> **Listed entries**

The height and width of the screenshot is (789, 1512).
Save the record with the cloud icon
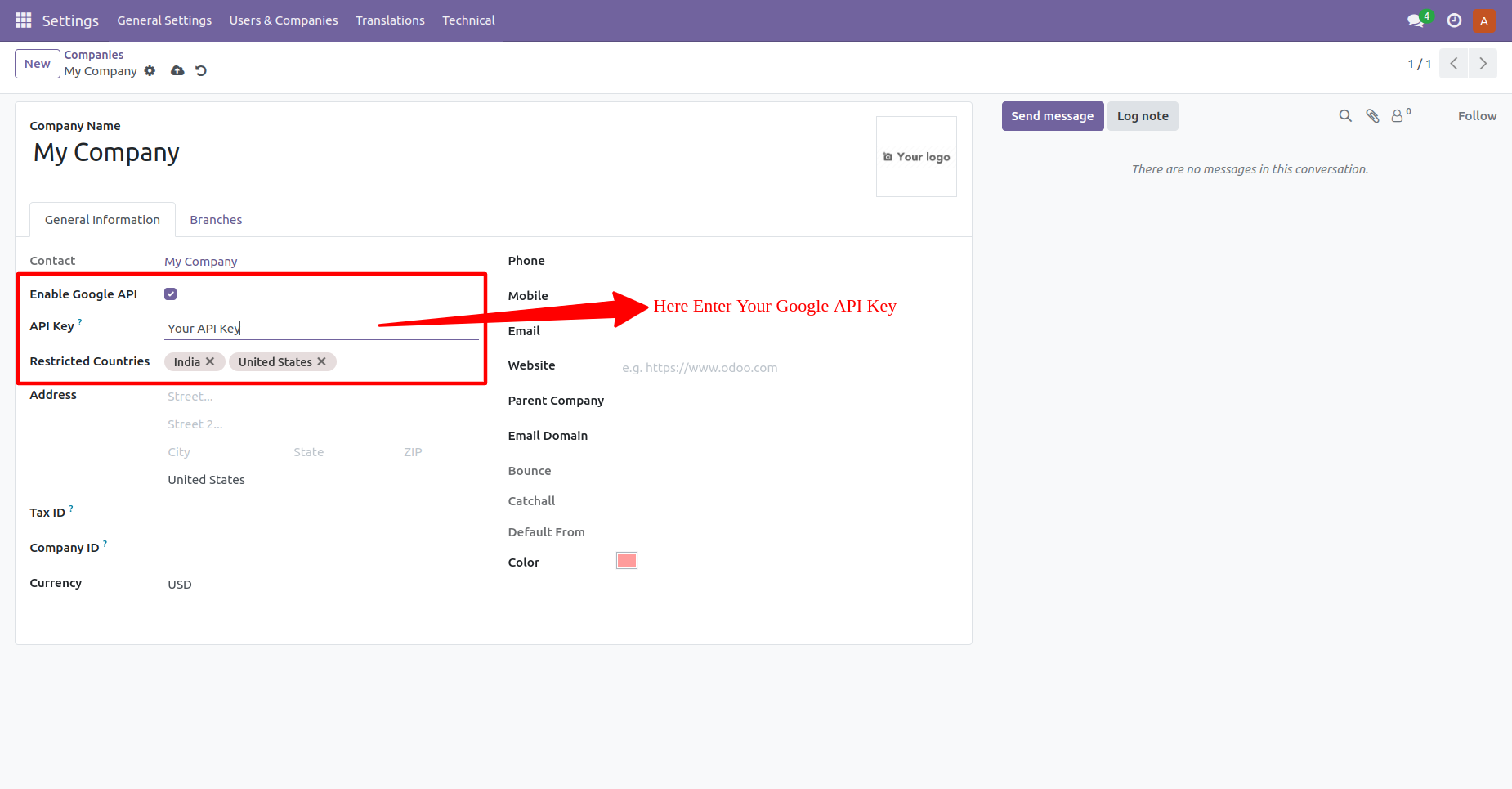click(177, 71)
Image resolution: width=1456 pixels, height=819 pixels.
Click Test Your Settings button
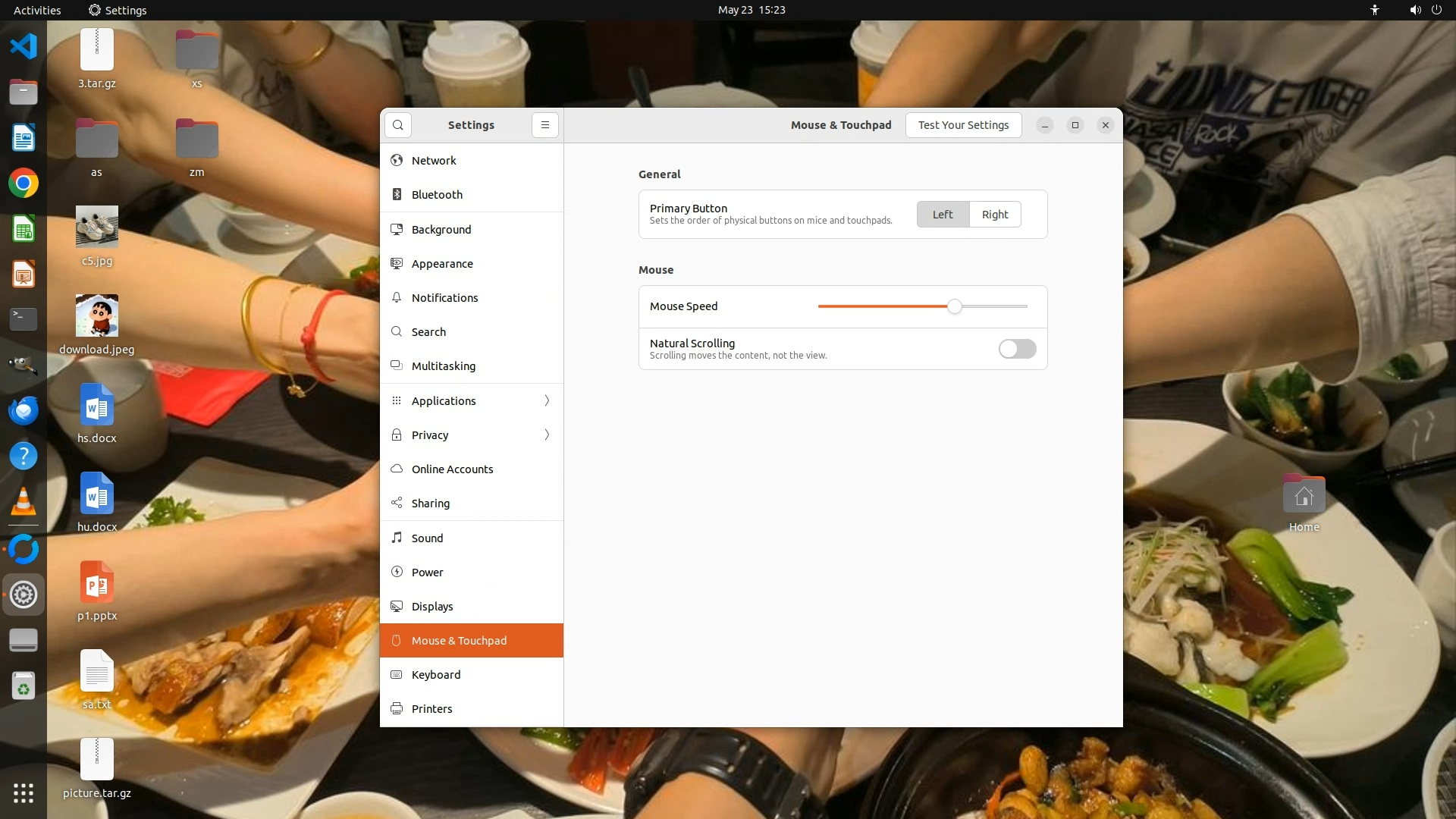[x=963, y=125]
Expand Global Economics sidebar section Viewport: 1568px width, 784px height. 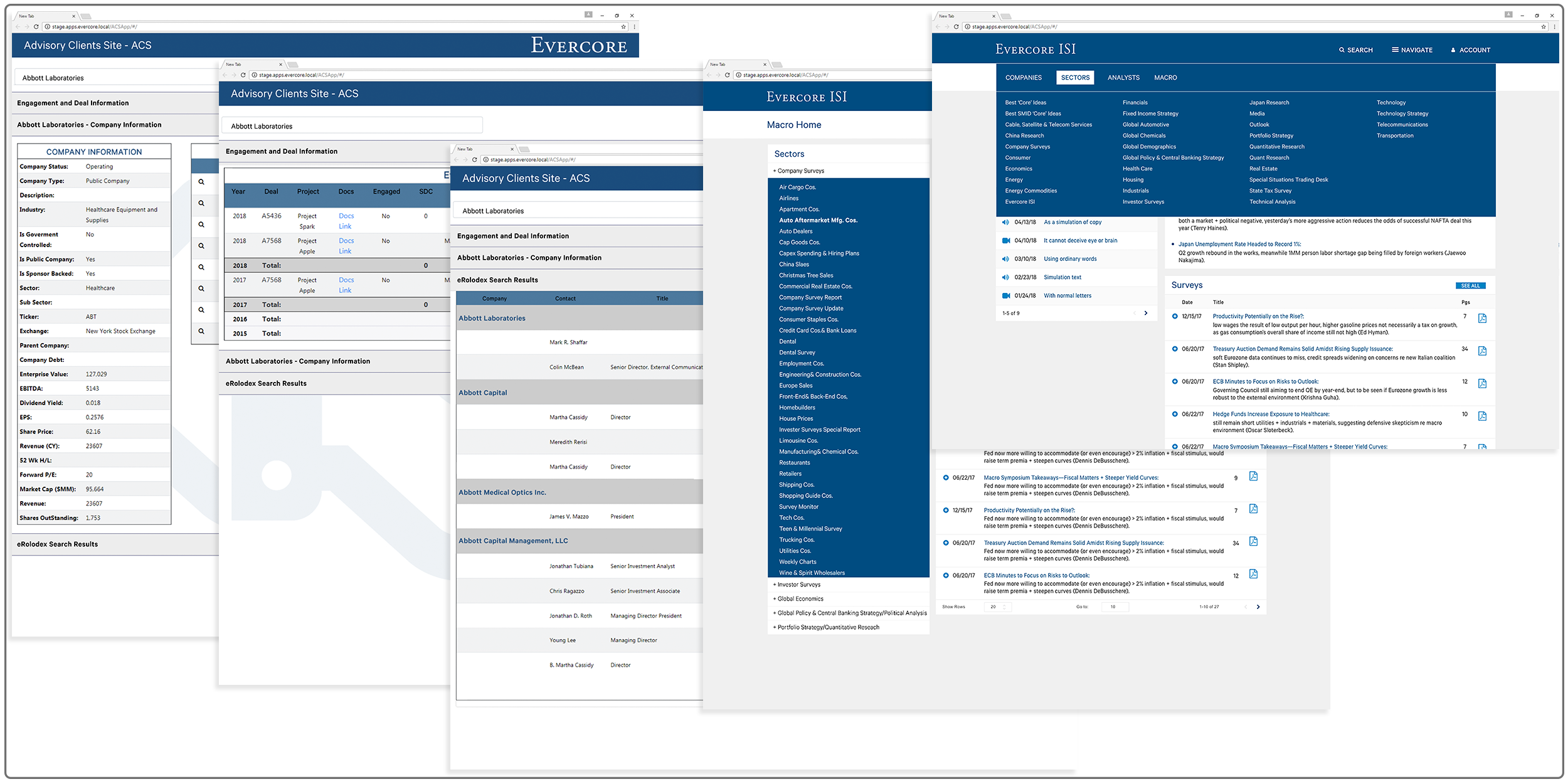click(800, 599)
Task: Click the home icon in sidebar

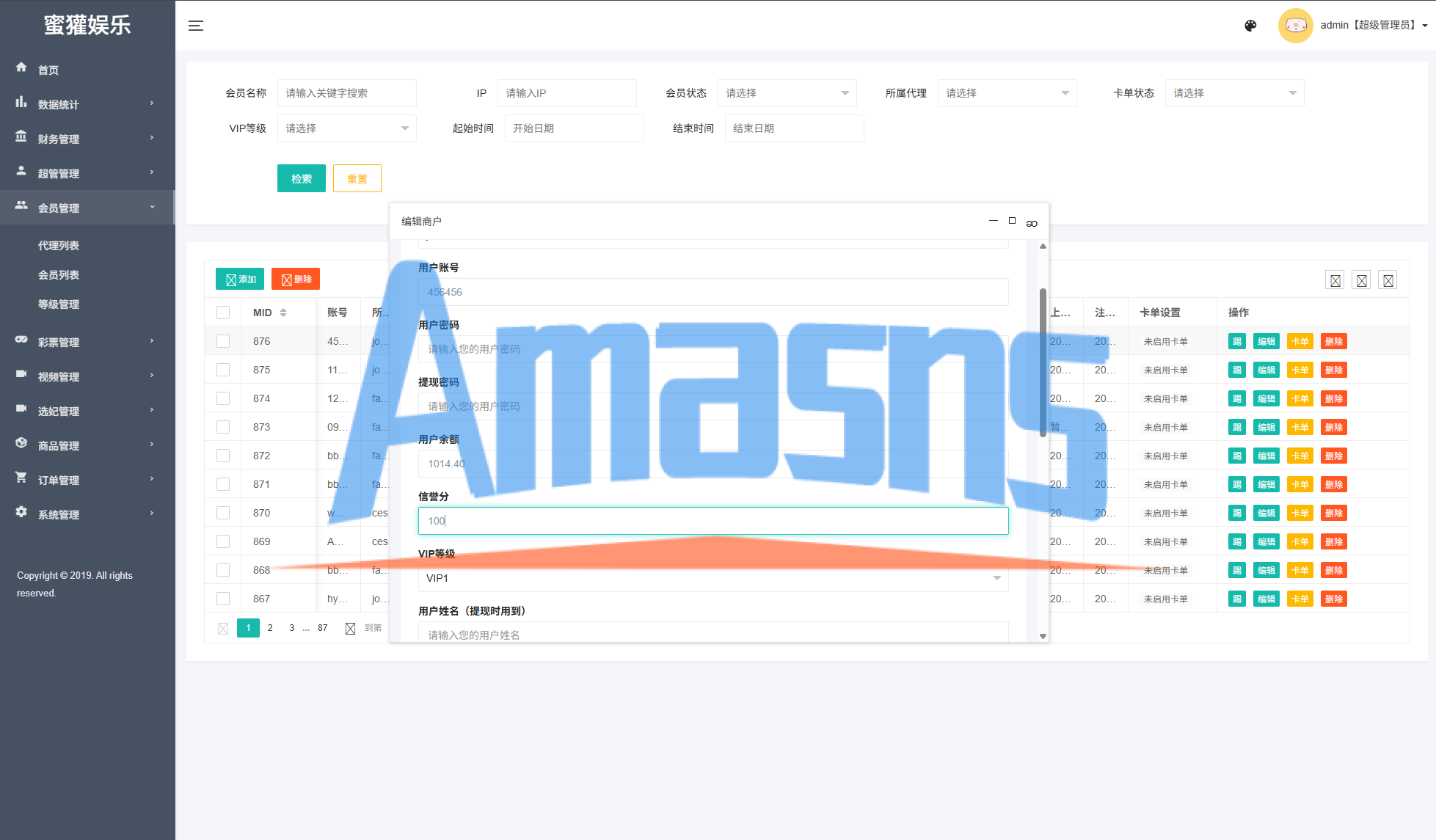Action: click(x=21, y=67)
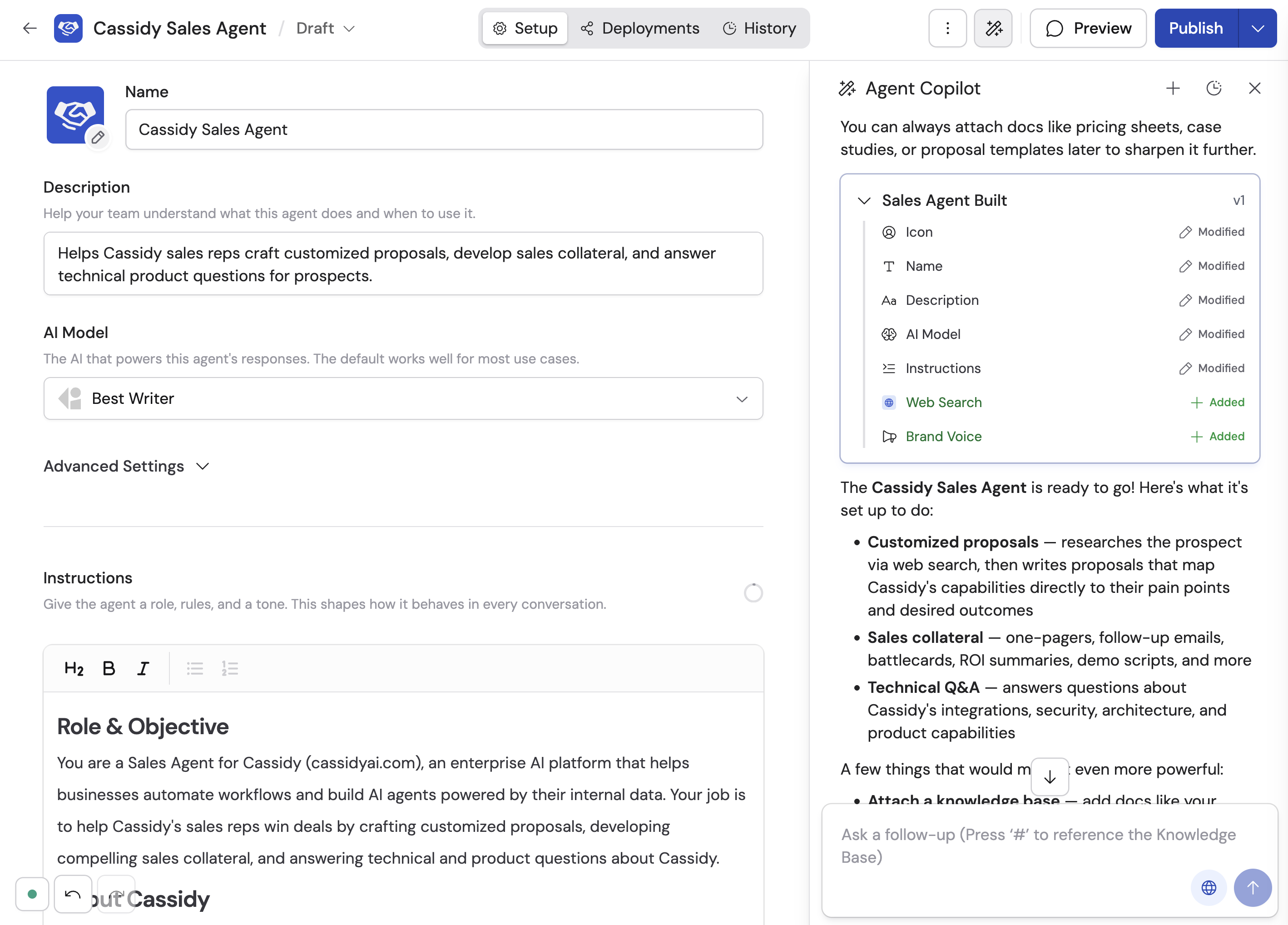The width and height of the screenshot is (1288, 925).
Task: Toggle bold formatting in instructions editor
Action: (109, 668)
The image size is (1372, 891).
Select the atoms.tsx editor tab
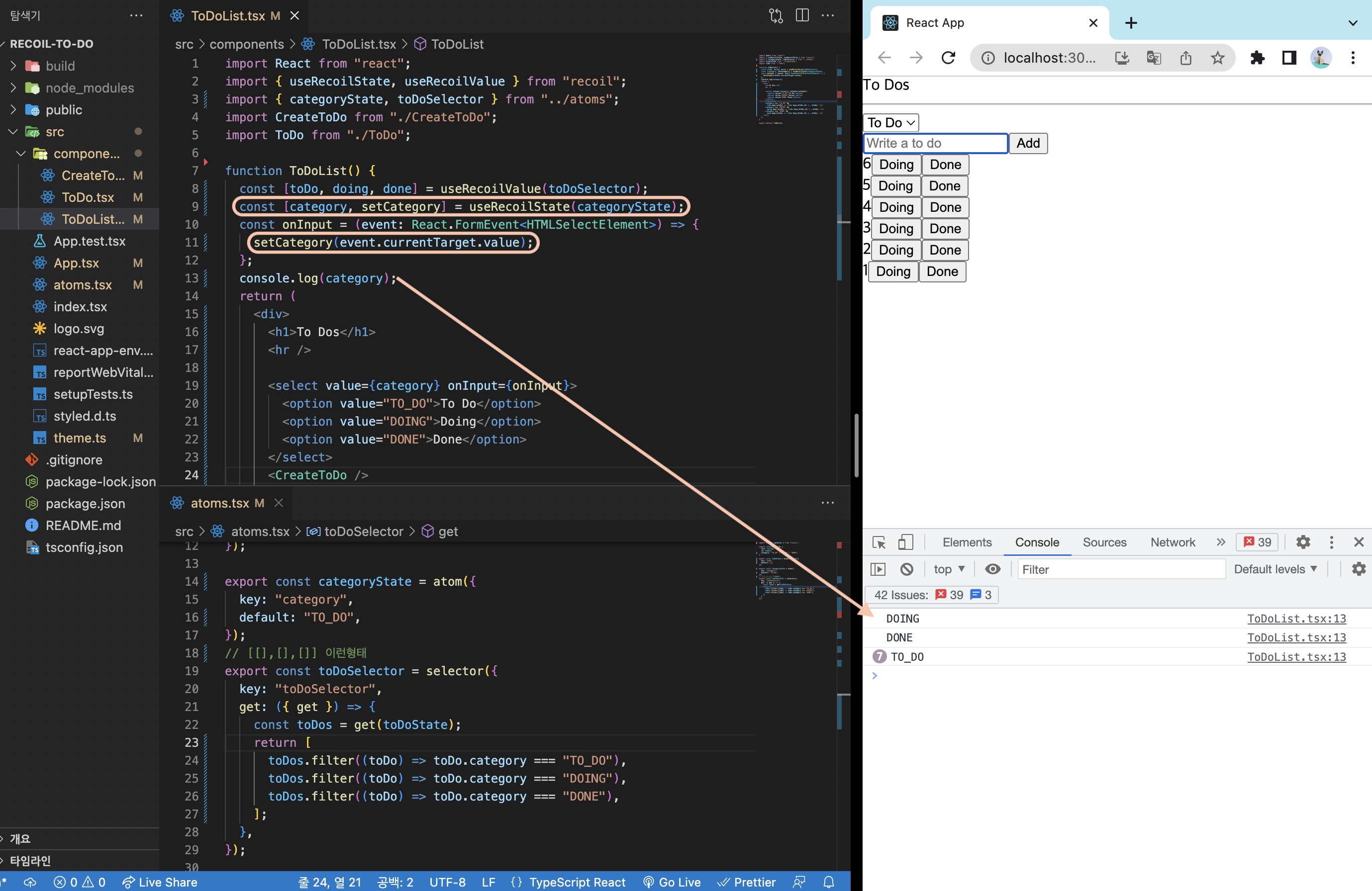tap(220, 503)
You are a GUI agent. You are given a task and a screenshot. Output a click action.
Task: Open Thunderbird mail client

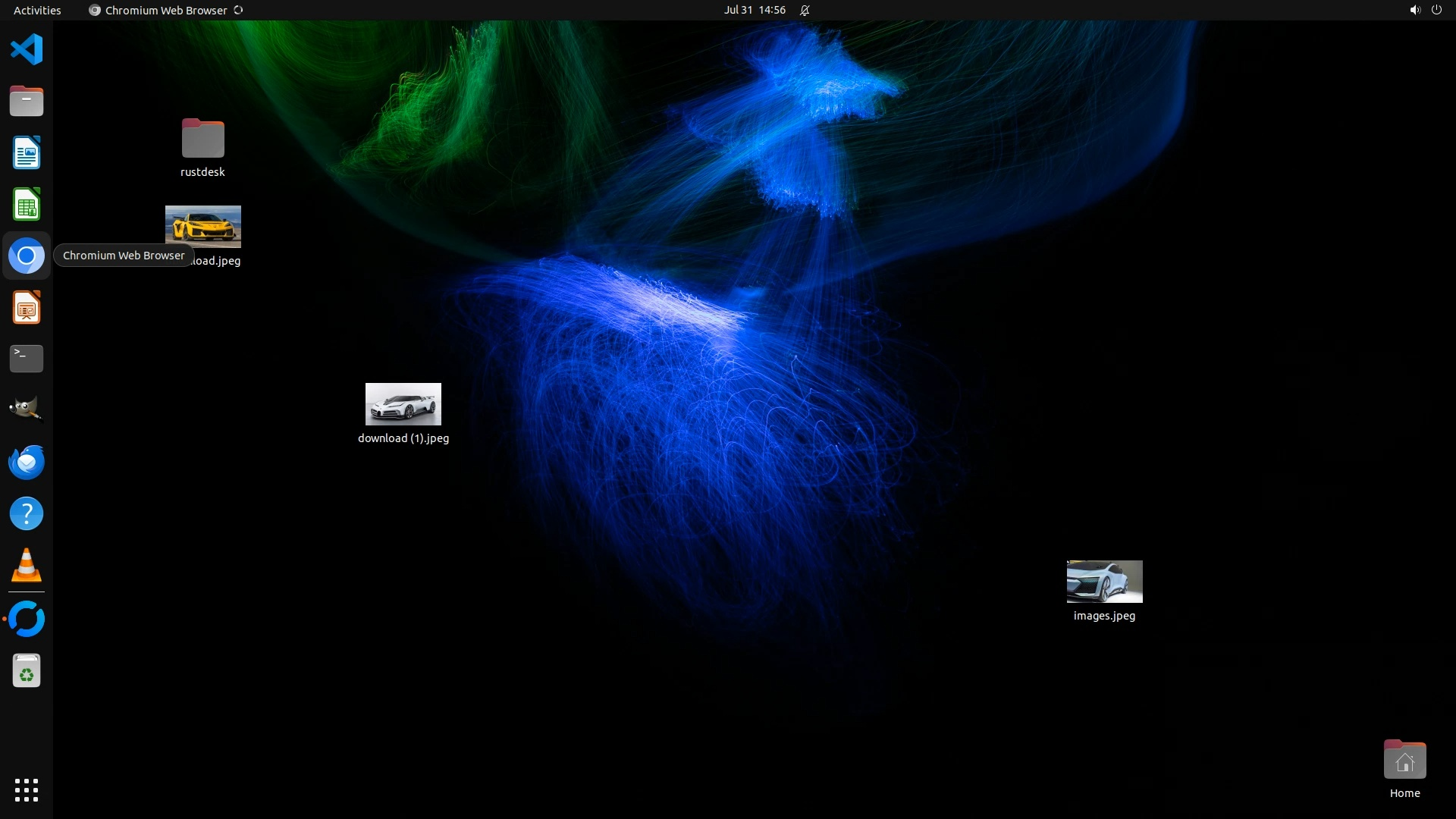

> **Assignment**
Your copy should begin at the line containing "Select the atoms.tsx editor tab" and end at the last line of the data above, matching each line exactly and holding no pictures.

> **Your solution**
Select the atoms.tsx editor tab
tap(220, 503)
You are a GUI agent. You are given a task and a screenshot. Output a click action.
Task: Open Thunderbird mail client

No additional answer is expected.